* JOB *
Copy out the lines verbatim, starting at the very first one and ending with the line that contains "Looking at the screenshot, I should click(222, 741).", including that line.
PROVIDED RECORDS start
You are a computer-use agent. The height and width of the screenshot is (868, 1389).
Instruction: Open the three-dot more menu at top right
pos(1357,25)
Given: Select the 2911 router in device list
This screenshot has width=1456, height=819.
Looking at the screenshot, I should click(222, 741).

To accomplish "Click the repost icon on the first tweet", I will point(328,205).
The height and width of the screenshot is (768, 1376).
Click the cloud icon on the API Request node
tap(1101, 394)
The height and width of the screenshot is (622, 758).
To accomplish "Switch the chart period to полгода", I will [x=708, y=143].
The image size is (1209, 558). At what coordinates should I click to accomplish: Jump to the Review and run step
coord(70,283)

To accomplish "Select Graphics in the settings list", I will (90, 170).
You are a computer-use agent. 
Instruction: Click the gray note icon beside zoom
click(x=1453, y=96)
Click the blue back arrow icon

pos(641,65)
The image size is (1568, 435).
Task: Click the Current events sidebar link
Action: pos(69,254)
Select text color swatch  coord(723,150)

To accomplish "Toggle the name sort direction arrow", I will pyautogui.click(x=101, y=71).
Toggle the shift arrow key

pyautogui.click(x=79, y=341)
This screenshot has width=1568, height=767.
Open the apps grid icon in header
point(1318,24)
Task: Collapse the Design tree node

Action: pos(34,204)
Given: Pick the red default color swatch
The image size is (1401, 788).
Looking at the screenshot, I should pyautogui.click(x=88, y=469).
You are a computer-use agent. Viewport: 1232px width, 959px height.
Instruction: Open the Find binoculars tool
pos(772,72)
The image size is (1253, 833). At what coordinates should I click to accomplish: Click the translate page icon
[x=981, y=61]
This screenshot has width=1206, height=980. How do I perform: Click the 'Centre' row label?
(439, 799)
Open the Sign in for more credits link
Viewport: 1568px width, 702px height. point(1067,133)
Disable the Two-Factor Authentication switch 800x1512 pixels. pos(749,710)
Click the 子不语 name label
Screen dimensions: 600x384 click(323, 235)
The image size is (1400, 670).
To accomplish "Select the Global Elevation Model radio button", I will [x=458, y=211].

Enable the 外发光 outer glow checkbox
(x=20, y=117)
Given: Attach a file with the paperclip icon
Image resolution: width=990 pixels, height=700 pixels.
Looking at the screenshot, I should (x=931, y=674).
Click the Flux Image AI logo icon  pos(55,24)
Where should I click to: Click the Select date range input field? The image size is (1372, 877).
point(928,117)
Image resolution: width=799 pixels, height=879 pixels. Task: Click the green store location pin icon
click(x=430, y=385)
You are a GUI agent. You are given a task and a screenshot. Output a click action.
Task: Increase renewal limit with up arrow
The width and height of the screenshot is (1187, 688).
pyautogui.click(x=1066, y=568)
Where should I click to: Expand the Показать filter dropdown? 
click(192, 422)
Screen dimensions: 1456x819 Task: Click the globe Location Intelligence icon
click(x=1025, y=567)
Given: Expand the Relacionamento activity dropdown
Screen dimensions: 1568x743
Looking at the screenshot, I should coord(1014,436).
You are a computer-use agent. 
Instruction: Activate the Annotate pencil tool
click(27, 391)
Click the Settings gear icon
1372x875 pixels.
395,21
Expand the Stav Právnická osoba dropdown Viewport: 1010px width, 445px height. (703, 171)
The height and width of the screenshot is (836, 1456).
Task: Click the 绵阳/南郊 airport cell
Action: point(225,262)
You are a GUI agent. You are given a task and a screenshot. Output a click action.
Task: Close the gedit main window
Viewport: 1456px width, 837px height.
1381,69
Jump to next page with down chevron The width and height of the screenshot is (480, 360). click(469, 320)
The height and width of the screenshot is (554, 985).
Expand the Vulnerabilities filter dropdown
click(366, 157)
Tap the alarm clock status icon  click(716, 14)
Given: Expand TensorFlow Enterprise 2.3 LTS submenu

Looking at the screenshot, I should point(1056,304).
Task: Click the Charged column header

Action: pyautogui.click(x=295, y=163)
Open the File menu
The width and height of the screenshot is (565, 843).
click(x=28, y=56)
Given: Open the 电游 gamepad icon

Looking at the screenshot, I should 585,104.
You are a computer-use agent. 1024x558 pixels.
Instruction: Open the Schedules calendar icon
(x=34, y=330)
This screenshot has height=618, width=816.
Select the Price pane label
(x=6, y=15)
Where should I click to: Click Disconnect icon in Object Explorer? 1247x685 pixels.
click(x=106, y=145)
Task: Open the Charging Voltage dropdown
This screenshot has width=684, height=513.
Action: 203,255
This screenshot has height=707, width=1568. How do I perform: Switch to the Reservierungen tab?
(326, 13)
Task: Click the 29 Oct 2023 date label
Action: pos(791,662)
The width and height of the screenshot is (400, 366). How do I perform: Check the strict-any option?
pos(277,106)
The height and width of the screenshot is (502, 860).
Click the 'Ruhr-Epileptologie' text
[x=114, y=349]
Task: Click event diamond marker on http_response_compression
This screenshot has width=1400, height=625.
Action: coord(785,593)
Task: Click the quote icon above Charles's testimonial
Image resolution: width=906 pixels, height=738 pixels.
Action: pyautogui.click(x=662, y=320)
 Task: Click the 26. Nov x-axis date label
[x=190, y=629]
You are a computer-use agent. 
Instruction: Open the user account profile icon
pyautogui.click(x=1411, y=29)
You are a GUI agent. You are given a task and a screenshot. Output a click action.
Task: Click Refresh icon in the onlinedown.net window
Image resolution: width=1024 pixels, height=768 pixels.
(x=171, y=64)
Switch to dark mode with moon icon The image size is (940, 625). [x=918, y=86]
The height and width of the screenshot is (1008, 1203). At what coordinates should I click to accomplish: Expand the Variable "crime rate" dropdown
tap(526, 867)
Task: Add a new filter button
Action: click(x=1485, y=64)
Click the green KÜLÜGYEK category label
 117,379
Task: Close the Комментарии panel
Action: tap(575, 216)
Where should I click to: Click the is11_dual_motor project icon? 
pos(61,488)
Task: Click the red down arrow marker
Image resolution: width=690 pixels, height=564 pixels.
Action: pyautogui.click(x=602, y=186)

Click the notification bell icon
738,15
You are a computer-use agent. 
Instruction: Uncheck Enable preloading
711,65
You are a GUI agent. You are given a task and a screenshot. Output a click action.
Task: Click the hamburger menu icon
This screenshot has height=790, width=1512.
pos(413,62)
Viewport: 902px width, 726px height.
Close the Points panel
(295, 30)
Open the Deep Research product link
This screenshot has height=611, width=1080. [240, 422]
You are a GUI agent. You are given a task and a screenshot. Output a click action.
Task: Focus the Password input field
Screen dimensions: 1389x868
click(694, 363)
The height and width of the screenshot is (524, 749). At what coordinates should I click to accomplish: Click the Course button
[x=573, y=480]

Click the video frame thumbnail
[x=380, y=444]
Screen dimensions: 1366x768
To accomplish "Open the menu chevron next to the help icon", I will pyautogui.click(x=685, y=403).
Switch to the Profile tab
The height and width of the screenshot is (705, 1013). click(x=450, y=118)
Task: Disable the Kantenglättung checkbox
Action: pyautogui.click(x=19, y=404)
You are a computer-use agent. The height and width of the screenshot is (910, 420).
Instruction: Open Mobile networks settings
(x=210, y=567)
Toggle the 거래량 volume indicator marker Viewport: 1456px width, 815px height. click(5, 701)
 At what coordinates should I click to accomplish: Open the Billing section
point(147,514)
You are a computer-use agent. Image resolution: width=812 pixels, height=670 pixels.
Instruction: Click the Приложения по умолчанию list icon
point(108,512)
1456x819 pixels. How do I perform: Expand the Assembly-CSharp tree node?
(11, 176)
PROVIDED RECORDS end
* TASK ANSWER *
You are a computer-use agent. The height and width of the screenshot is (868, 1389).
Instruction: Open the three-dot more menu at top right
pos(1357,25)
Given: Select the 2911 router in device list
This screenshot has width=1456, height=819.
Looking at the screenshot, I should click(222, 741).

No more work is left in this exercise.